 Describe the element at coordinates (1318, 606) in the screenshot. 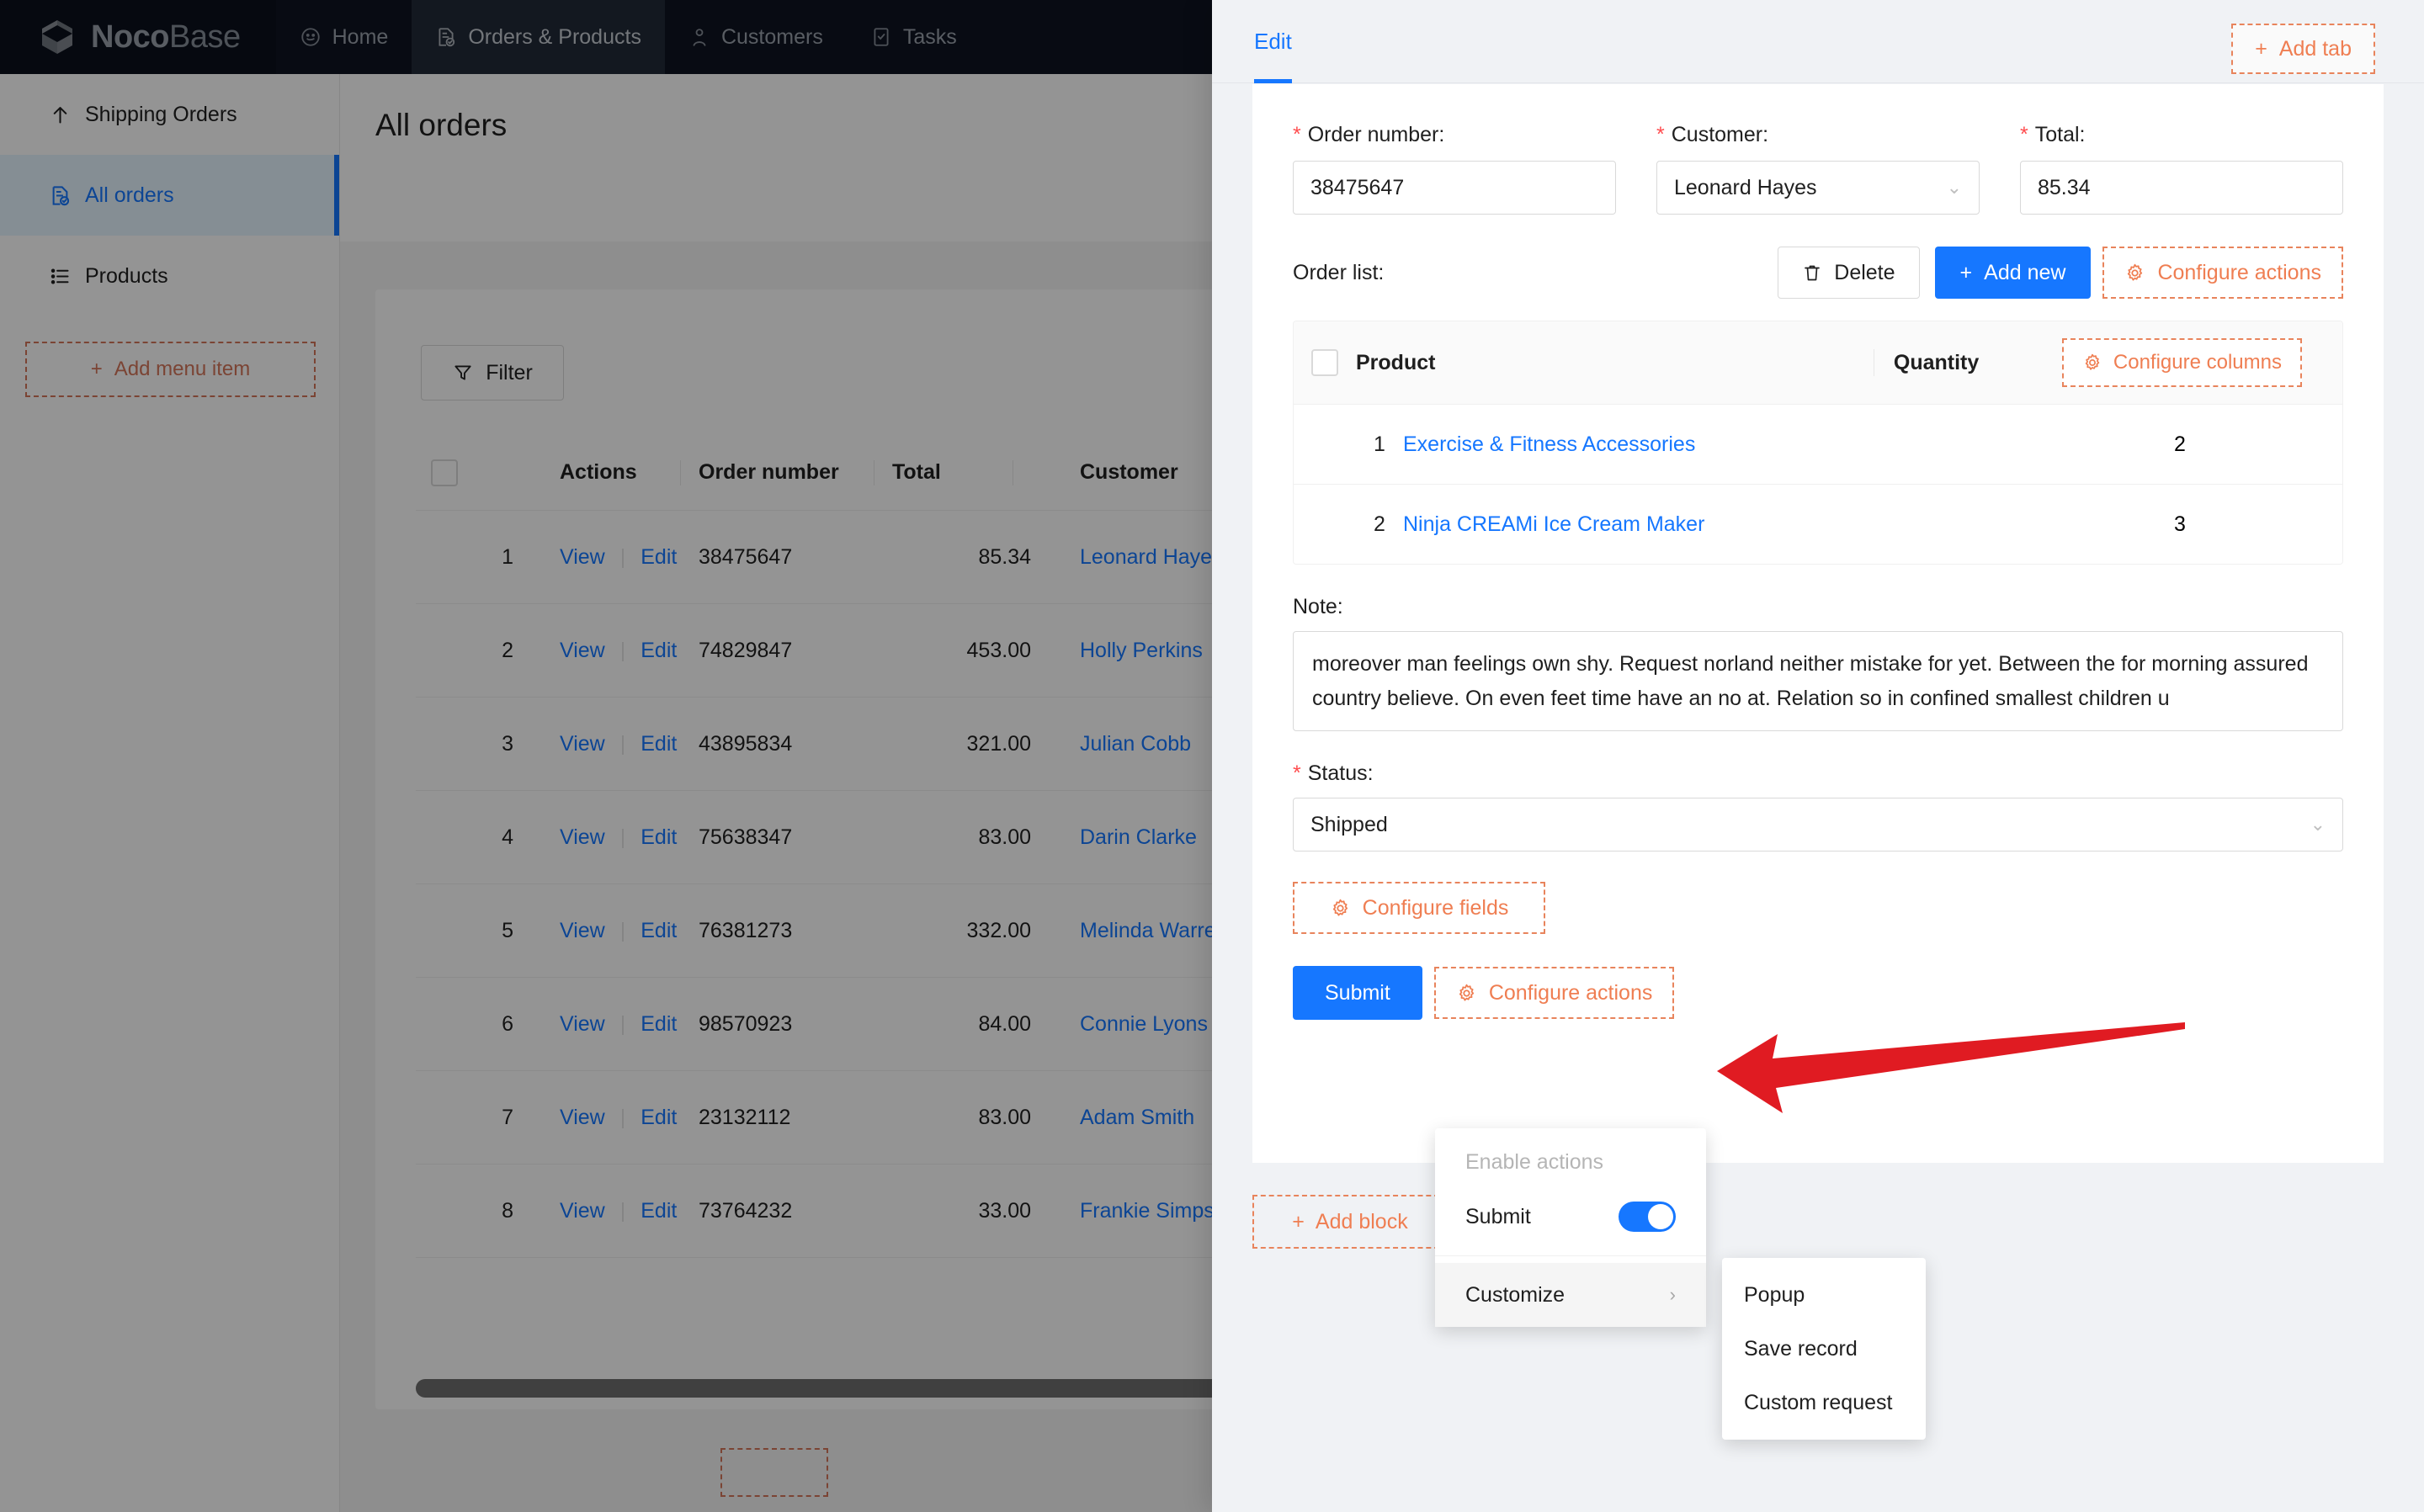

I see `field-label-note: Note:` at that location.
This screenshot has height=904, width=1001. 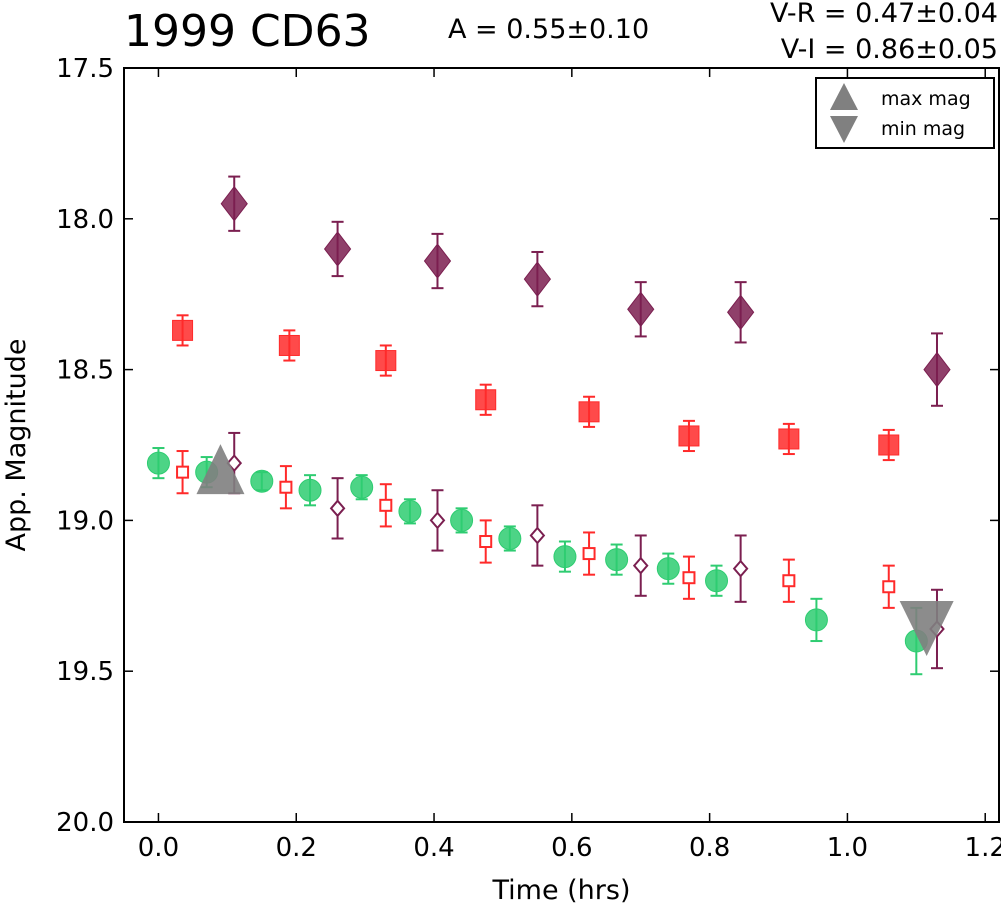 I want to click on legend-max-mag-icon, so click(x=844, y=96).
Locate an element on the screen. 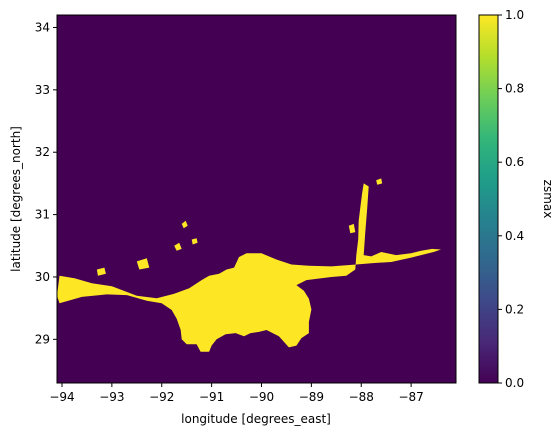 This screenshot has width=558, height=438. y-tick-label: 32 is located at coordinates (42, 152).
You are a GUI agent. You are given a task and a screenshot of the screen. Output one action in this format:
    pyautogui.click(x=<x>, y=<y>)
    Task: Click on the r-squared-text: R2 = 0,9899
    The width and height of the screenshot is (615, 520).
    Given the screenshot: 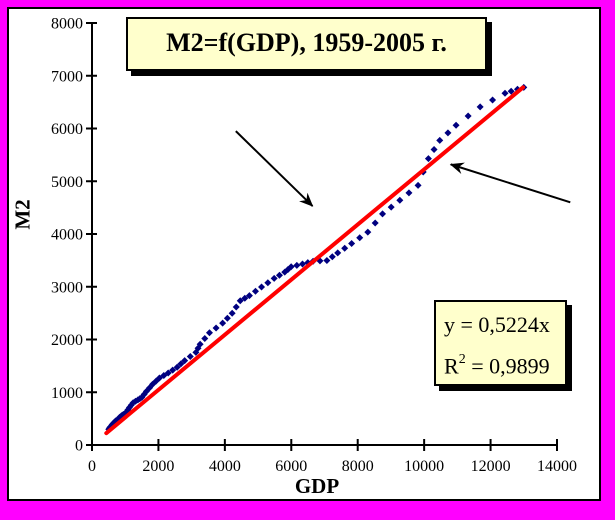 What is the action you would take?
    pyautogui.click(x=504, y=364)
----------------------------------------
--- TASK DETAILS ---
Reproduce the lines of the records starting at the one containing "You are a GUI" and ending at the one containing "The width and", substituting "screen capture" for "screenshot" and leaving everything else unchanged.

--- WRITTEN ANSWER ---
You are a GUI agent. You are given a task and a screen capture of the screen. Output one action in this format:
    pyautogui.click(x=<x>, y=<y>)
    Task: Click on the r-squared-text: R2 = 0,9899
    The width and height of the screen capture is (615, 520).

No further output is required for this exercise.